Still, there’s a trend line that’s hard to dispute, as the Lions’ run defense has plugged most of its leaks — the Damon Harrison acquisition makes a sizeable difference — and ranks among the league’s best (71.6 yards per game) over the last month.

“The more time you put in, the more you’re gonna get out of anything in life,” Davis said. “That’s kind of the philosophy we’ve been carrying around. And we’ve been putting in a lot of time just trying to really figure things out and get a better understanding of what we have to do. 

“We had to switch up a lot of things within this building and within this defense. And we’re reaping the fruits of it right now.”

So is Davis, for that matter. And however you view his play this season, there was no mistaking his impact in Sunday’s win at Arizona. He finished with a team-high eight tackles, including two for losses, a sack and a pass breakup. Davis also played a major role in bottling up the Cardinals’ dynamic running back, David Johnson, who finished with 15 carries for 49 yards and eight catches for just 12 yards — 10 of them coming on one play.

Davis flashed some impressive closing speed to make several key stops as the Lions asserted themselves early, blowing up a pass play to Johnson for a 6-yard loss on one series, then barreling past Johnson to sack Josh Rosen on third down on the next.

But it’s more than that, Golden insists.

Sharing the load

“Sometimes him taking on a block frees up A’Shawn (Robinson) or Snacks (Harrison) or someone like that to make a play, whereas if he just ran over the top (to try and make) the tackle, it was hit or miss. And if he misses, it’s a big play,” Golden said. “So I think he’s playing within the mindset of the defense, and he’s doing it unselfishly. And let’s not mistake that for being inconsistent.”

And no one should mistake Davis for anything but a leader on this defense. Beyond the obvious physical traits, that’s what attracted the Lions’ scouts and general manager Bob Quinn to him leading up to the draft last year.

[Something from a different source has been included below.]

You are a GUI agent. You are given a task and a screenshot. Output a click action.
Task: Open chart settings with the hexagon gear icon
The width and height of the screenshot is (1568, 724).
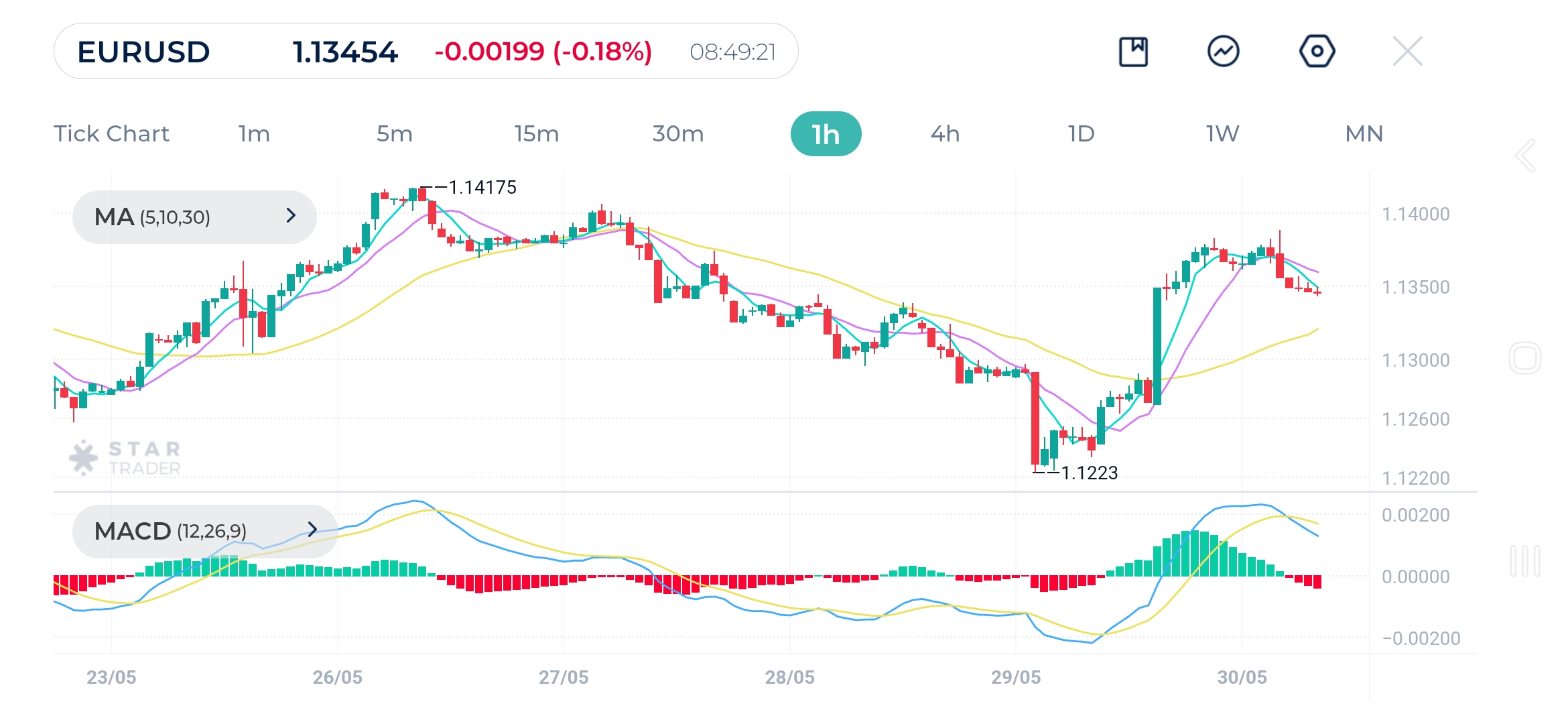1317,50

It’s also what has impressed Patricia since he started working with him in April.

“JD, he’s unbelievable,” Patricia said. “From a coaching standpoint, he’s everything you want in a player.”

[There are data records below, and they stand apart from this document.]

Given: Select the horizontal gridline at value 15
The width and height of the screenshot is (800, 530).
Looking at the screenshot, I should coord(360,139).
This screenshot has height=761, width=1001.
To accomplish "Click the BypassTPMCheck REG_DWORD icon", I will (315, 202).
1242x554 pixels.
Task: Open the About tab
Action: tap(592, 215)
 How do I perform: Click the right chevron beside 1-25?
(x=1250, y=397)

The hope is there’s a lot more there, too.

Davis is emerging as a pass-rushing threat — Sunday’s sack was his fifth of the season — and he’s one of only three NFL players this season to rack up 75 or more tackles and five sacks. (The Titans’ Jayon Brown and Colts rookie Darius Leonard are the others.)

“He’s extremely fast, he’s versatile, he’s explosive,” Patricia said. “I’ve just been trying to use all his tools that he has … to put him in some different positions to try and make it difficult for the offense, but also give him a chance to go out and produce.”

And playing behind an interior defensive line that’s quickly becoming a strength for the Lions — with Harrison and Robinson joined by rookie standout Da’Shawn Hand and veteran Ricky Jean-Francois — certainly helps clear up some of the traffic, if not the confusion.

“I think this young man is playing really good football for us,” Golden said. “He’s a leader, he’s instinctive, and he’s tough as nails. And his mindset and the mindset of a lot of the guys up front is to play collectively and to be unselfish. And I think that’s what’s leading to some success.”